Schrad notes that, under the new law, utilities will be subject to financial reviews every three years, instead of every two years, the timeframe in place before the 2015 rate freeze.

Under the prior system, if a utility overearned in a single biennial review puneriod, then the amount of money collected from ratepayers over a certain threshold was returned to them. Basically, the company could keep 30 percent, and 70 percent was returned to ratepayers, Schrad says.

Now instead of returning money to ratepayers, “the utility has the option to reinvest that money into certain qualifying projects — solar, wind generation, grid modernization programs. Ratepayers would ultimately be paying for all of these projects anyway. But instead of any refund coming back to customers, that money would instead be used to start paying for these projects,” says Schrad.

In a report to the governor and General Assembly in September, the SCC said that Dominion Energy Virginia’s return on equity (ROE) for generation and distribution for the combined years of 2015 and 2016 — when the freeze was in effect— was 11.94 percent, above the 10 percent approved by the SCC during its last biennial review of the company. APCO’s return was 11.09 percent for that same time. 

In the meantime, Dominion’s rates within its peer group of other Southeastern utilities have become less competitive, according to the SCC.

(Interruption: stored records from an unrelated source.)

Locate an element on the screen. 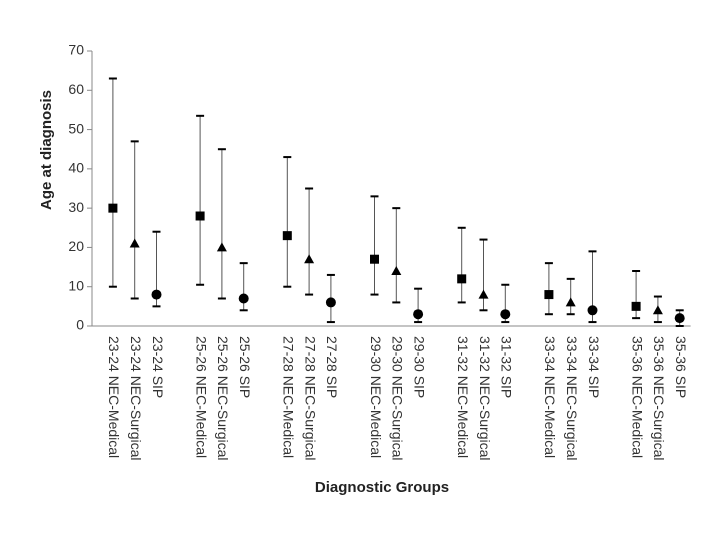 The image size is (720, 540). y-tick-label: 0 is located at coordinates (80, 325).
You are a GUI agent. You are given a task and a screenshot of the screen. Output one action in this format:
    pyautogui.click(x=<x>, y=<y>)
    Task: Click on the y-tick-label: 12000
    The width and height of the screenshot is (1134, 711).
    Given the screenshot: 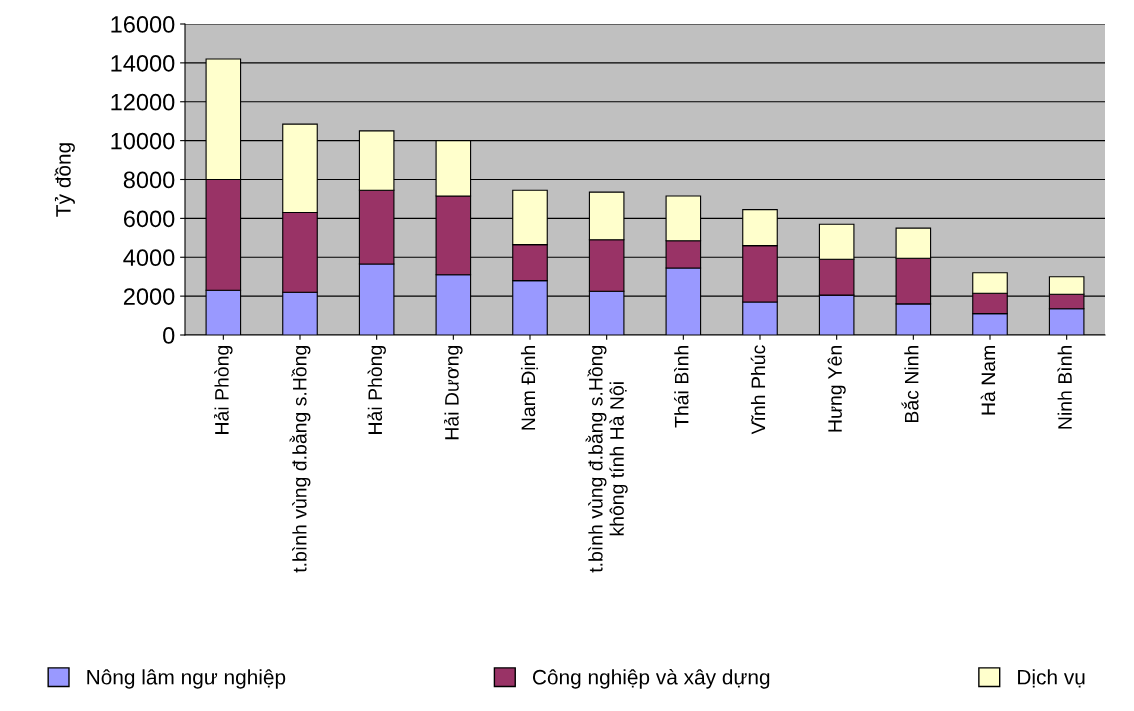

Dominion Energy Virginia’s annualized residential rates, based on a customer using 1,000 kilowatts per month, was 11th in a recent SCC ranking of 20 peer companies in terms of least expensive rates. The company ranked sixth in 2007. Dominion’s rate was $111.76 in January 2017 compared with $90.59 in July 2007, an increase of 23.3 percent. 

During the same period, APCO rates in Southwest Virginia increased from $66.72 to $114.29, or a boost of 71.3 percent. (See chart).

What’s happening in Virginia “is pretty consistent with what’s going on in other states,” says Lillian Federico, research director with New Jersey-based Regulatory Research Associates, a part of S&P Global Market Intelligence.

Other states are making a big push into solar and modernizing their grids. “If you’re using excess earnings to fund an investment, rather than come in for a rate case to make the investment, you’re getting to the same place, but in a simpler way. Other states have done similar things,” she says.